● **Activity**
The records below must be returned exactly, with every picture left out.
--------------------------------------------------
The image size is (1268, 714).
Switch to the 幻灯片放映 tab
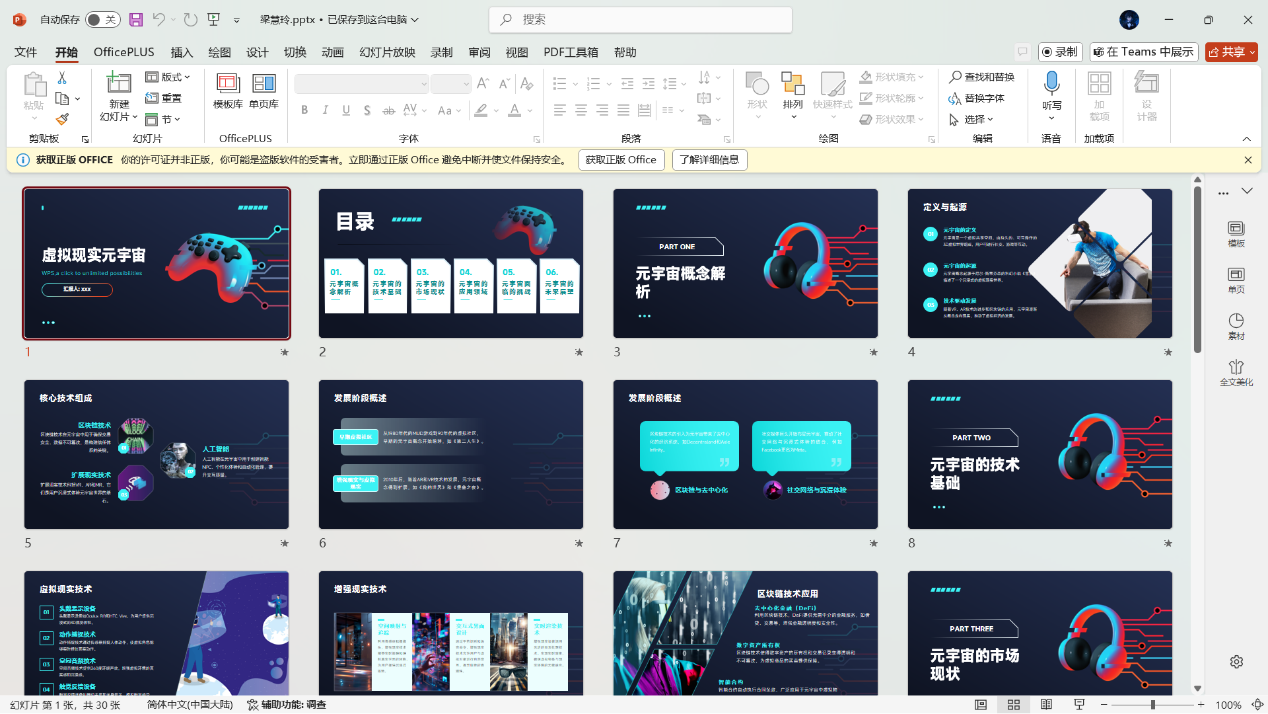point(387,52)
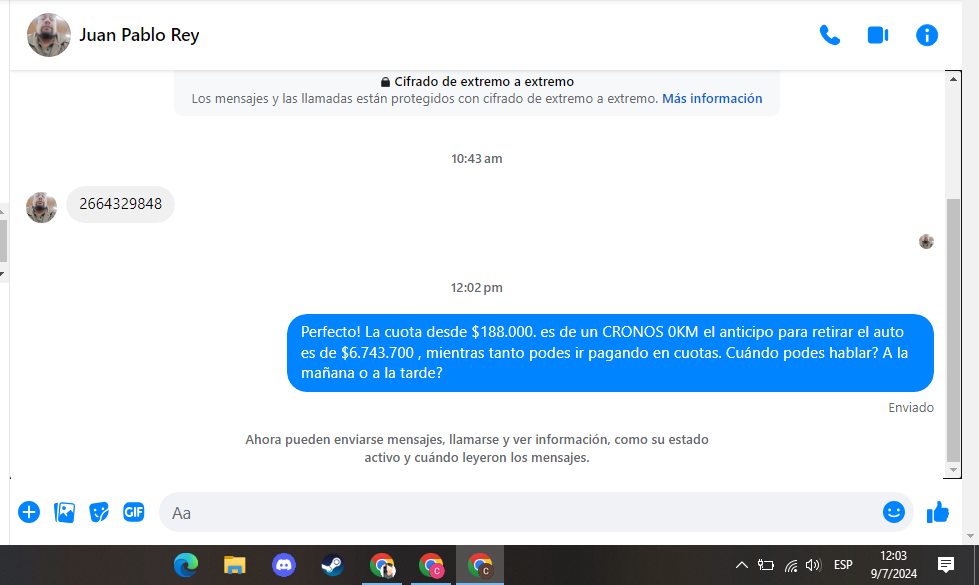Open Steam from the taskbar
The image size is (979, 585).
[332, 565]
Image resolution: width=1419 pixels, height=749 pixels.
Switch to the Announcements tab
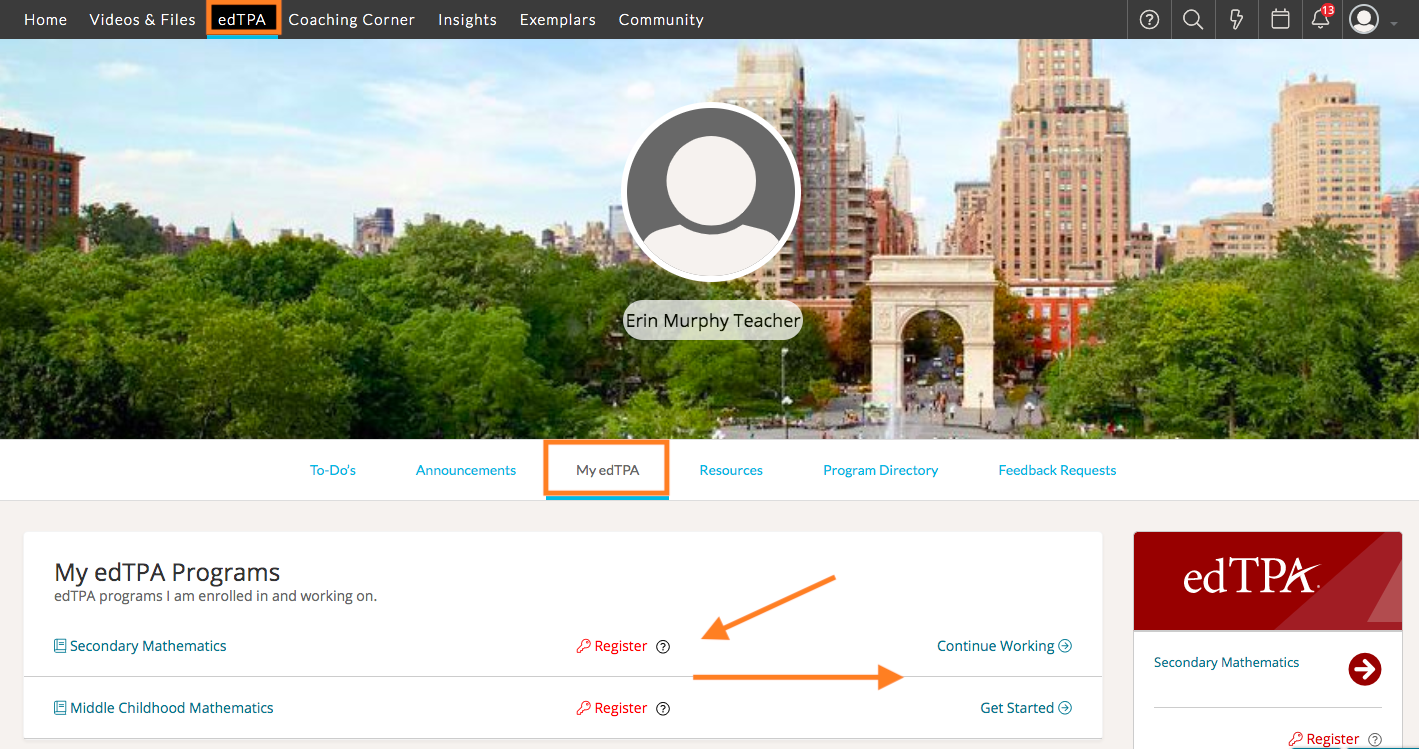466,469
--------------------------------------------------
● **Output for this task**
The image size is (1268, 714).
Switch to the 幻灯片放映 tab
point(387,52)
Open Steam from the taskbar
The image size is (979, 585).
[332, 565]
Image resolution: width=1419 pixels, height=749 pixels.
Switch to the Announcements tab
466,469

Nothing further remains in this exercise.